About a month ago, there was a quote meme flying around my social media circle attributed to Phillip Yancey:
The meme got my attention because on the surface, it sounds encouraging and Christiany, but a closer look reveals a misunderstanding and/or misrepresentation of the account of the thief on the cross, and therefore perpetuates incorrect theology. This meme is a perfect example of why believers need to use discernment, and practice like the Bereans who searched the scriptures to see if it were so (Acts 17:11).
“Discernment is not a matter of simply telling the difference between what is right and wrong; rather, it is the difference between right and almost right.” C.H. Spurgeon
The first issue I have with the quote is the first sentence.
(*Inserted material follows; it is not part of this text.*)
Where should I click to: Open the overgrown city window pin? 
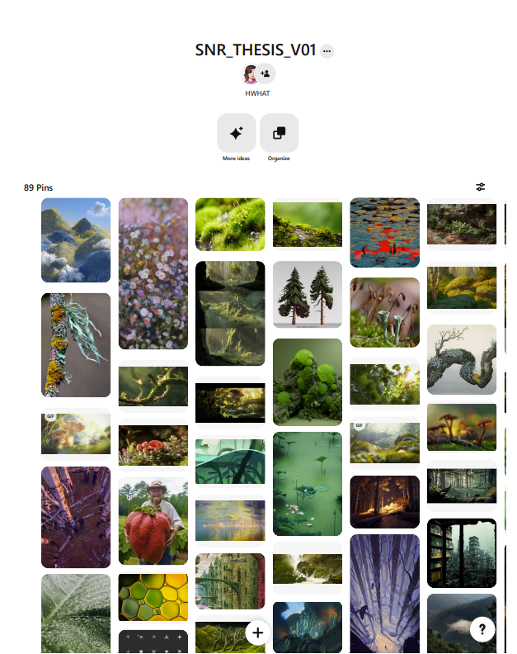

It comes across as if Mr. Yancey sees the thief’s fear as a negative, or wrong motivation for conversion. As if it somehow cheapens the transaction. That simply cannot be supported by scripture. The bible is clear that fleeing the wrath to come is a valid and logical reason to believe the gospel. Matthew 10:28 comes to mind, where Jesus himself says “Do not fear those who kill the body but are unable to kill the soul; but rather fear Him who is able to destroy both soul and body in hell.” If people do not recognize that they are sinners, and sinners will be punished, then how is the good news, good news? It is good news that we can avoid going to the hell we most assuredly deserve! This is what makes grace so amazing, amen?
The second issue I have with the quote, is the listing of “doing”, seemingly meant to undermine or oversimplify the thief’s conversion. This misses the point completely. All of the essential elements of conversion are present:
- The thief *recognized* that he was a sinner who deserved just punishment, and that Jesus was not a sinner and was completely innocent
- The thief submitted to Jesus’ Lordship in that he recognized His authority over a kingdom
- The thief placed his faith in Jesus to remember him in His kingdom (eternity)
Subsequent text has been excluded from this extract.